Вера Лингартова[81], мы с вами – как призрачный рой изгнанников, несем из конца в конец земли ностальгию по этой потерянной стране. Портретист эпохи барокко Ян Купецкий, изгнанный из страны за евангелическую веру, где бы он ни жил – в Италии, Вене или Нюрнберге, – никогда не прекращал называть себя богемским художником (“pictor bohemus”) и до последнего дыхания остался приверженцем чешского языка и веры Богемских братьев[82]. Подобным образом барочный гравер Вацлав Холлар[83], проживая в изгнании во Франкфурте-на-Майне, Страсбурге, Антверпене или Лондоне, ощущал себя чехом, о чем свидетельствуют его многочисленные офорты, подписанные “Wenceslaus Hollar Bohemus”; на одном из них стоит экспликация: “Dobrá kočka, která nemlsá” (чеш. “Хороша та кошка, что не прожорлива”); чешские слова “лес” (“les”) и “поле” (“pole”) включены в его рисунки и в многочисленные виды Праги[84].

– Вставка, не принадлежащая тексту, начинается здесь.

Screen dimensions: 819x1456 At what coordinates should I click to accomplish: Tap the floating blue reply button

Богемская столица, докучно перемалывающая свою грустную муку, в холоде нашей памяти предстает перед нами уже потускневшей и окоченевшей всего через несколько лет изгнания – потускневшей, но еще более сказочной, как в ваших рассказах, Вера Лингартова. Проза Лингартовой, особенно в шести “каприччо” из книги “Промежуточное исследование едва минувшего” (“Meziprůzkum nejblíž uplynulého”, 1964), пытается перенести приемы начертательной геометрии в измерение языка[85]. Композиция ее этюдов представляет собой фугу сольных линий и точек, сюиту проекций, изгибов, сечений и вращений геометрических тел. Но этот геометрически точный мир окутан плотной ватой тумана (туман совпадает с провалами памяти). Контуры всех вещей, природа и даже камни растворяются в рваных клочьях молочно-белого воздуха, как на картинах Йозефа Шимы[86], а их форма, изменчивая и мимолетная, лишь слегка проглядывает сквозь дымку странного пейзажа, изображенного писательницей.

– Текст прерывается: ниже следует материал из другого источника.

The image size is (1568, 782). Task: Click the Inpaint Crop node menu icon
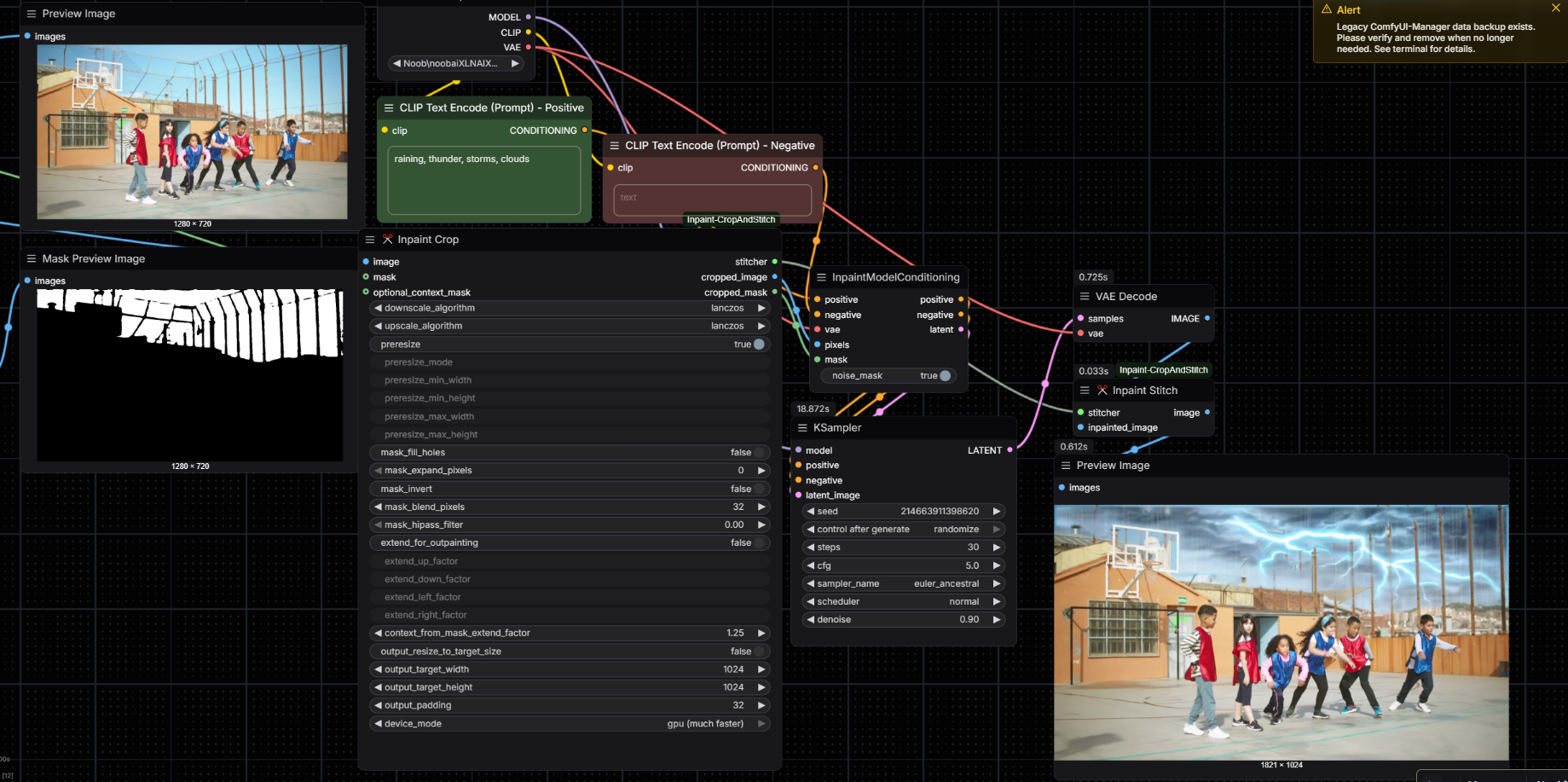tap(370, 240)
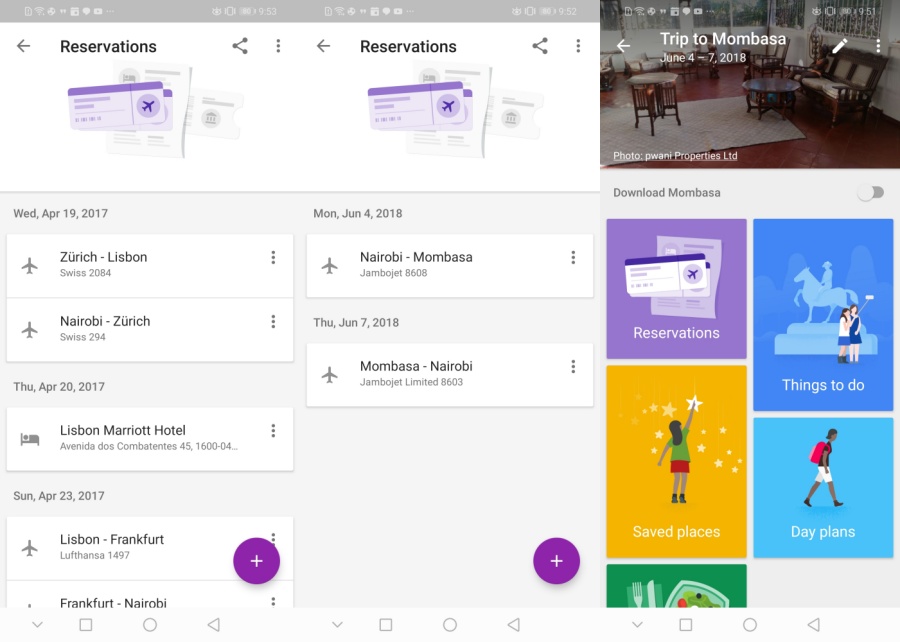Tap the plane icon for Zürich - Lisbon flight
The image size is (900, 642).
coord(30,265)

Марионетки замысловатых умственных маневров, они – лишь анемичные продолжения и альтер эго самой писательницы, такие же сомнамбулические, точно грезящие наяву, как и она сама. Бледная, со щеками, словно выкрашенными свинцовыми белилами, Вера напоминает восковых кукол из витрин парикмахерских, “говорящих кукол”, или те загадочные овальные формы, которые пленяли пражских сюрреалистов. Она, как и ее аморфные создания, излучает аромат тайны, создает ореол необъяснимости повсюду, где бы ни оказалась.
Если Богумил Грабал[87] в своей прозе много черпает из пражской уличной культуры, в стиле рекламного плаката и китчевых старых альбомов, то Лингартова выстраивает свои головоломки на постоянных отсылках к старым чешским мастерам, среди которых, кроме Шимы, сюрреалисты Индржих Штырский[88] и Франтишек Музика[89]. Но это онирическая[90] атмосфера, эта росистая дымка (а для нее “росистая” означает “сочная”), волшебные превращения и одержимость мнимой логикой, присутствие в ее прозе призраков, таких, как доктор Альтман[91], а также карнавальная Венеция, просвечивающая сквозь хрупкую Прагу шестидесятых, – все это возвращает нас к сказкам Гофмана.